Metastatic bone disease (MBD) is the most common form of metastases, most frequently deriving from prostate cancer. MBD is screened with bone scintigraphy (BS), which have high sensitivity but low specificity for the diagnosis of MBD, often requiring further investigations. Deep learning (DL) - a machine learning technique designed to mimic human neuronal interactions- has shown promise in the field of medical imaging analysis for different purposes, including segmentation and classification of lesions. In this study, we aim to develop a DL algorithm that can classify areas of increased uptake on bone scintigraphy scans.

Methods

We collected 2365 BS from three European medical centres. The model was trained and validated on 1203 and 164 BS scans respectively. Furthermore we evaluated its performance on an external testing set composed of 998 BS scans. We further aimed to enhance the explainability of our developed algorithm, using activation maps. We compared the performance of our algorithm to that of 6 nuclear medicine physicians.

Results

The developed DL based algorithm is able to detect MBD on BSs, with high specificity and sensitivity (0.80 and 0.82 respectively on the external test set), in a shorter time compared to the nuclear medicine physicians (2.5 min for AI and 30 min for nuclear medicine physicians to classify 134 BSs). Further prospective validation is required before the algorithm can be used in the clinic.

Background

Metastatic bone disease (MBD) is the most common form of metastatic lesions [1, 2]. The incidence of bone metastasis varies depending on the cancer type [3], yet around 80% of MBD arise from breast and prostate cancers [4]. MBD, as the name implies, is due to the propensity of these tumours to metastasize to bones, and it results in eventually difficulty treating painful lesions. Henceforth, early diagnosis is necessary for individualized management that could significantly improve a patient’s quality of life [5].

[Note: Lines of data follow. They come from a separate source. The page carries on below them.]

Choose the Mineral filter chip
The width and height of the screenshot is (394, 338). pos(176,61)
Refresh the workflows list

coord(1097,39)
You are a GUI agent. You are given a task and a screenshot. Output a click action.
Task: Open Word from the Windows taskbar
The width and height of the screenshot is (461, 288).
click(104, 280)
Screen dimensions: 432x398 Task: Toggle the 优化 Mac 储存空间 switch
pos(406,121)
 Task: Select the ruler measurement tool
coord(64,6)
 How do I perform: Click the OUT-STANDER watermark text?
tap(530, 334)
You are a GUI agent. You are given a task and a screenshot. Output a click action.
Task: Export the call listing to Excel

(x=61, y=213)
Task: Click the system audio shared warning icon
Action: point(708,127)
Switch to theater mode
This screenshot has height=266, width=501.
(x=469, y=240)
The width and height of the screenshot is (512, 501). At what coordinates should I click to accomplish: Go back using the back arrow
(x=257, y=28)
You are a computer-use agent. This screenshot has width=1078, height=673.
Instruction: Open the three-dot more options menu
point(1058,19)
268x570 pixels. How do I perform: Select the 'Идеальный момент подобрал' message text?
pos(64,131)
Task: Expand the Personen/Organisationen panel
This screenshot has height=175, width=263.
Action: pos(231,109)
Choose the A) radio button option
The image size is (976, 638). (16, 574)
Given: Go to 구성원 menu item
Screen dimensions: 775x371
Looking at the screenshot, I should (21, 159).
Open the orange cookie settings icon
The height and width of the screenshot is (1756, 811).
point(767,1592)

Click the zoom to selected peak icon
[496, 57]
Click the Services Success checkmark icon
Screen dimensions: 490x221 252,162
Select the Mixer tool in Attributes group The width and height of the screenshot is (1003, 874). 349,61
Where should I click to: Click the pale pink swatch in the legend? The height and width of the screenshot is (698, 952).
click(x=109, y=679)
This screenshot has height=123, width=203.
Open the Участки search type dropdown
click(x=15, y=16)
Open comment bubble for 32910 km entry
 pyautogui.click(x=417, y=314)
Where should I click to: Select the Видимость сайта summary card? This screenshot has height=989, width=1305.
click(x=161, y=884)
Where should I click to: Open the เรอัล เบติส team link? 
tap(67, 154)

MBD is usually detected using radionuclide bone scintigraphy (or bone scans, BS). BS are nuclear medicine images, which are used frequently to evaluate the distribution of active bone formation, related to benign or malignant processes, in addition to physiological processes. BS scans are indicated in a spectrum of clinical scenarios including exploring unexplained symptoms, diagnosing a specific bone disease or trauma, and the metabolic assessment of patients prior to and during the treatment [6, 7]. BS combining whole-body planar images and tomographic acquisition (SPECT – single photon emission computed tomography) on selected body parts are highly sensitive, as they detect metabolic changes earlier than conventional radiologic images, with lower sensitivity to lytic lesions. However, depending on the pattern it may lack the specificity to identify the underlying causes. Therefore, a SPECT/CT that correlates the findings of bone scintigraphy anatomically is often useful and leads to a more specific diagnosis of the changes noted [8], although MRI scans may also be additionally requested to clarify the diagnosis. Hence, a tool to improve the specificity of decisions based on BS, and reduce the need for further imaging is a relevant unmet clinical need.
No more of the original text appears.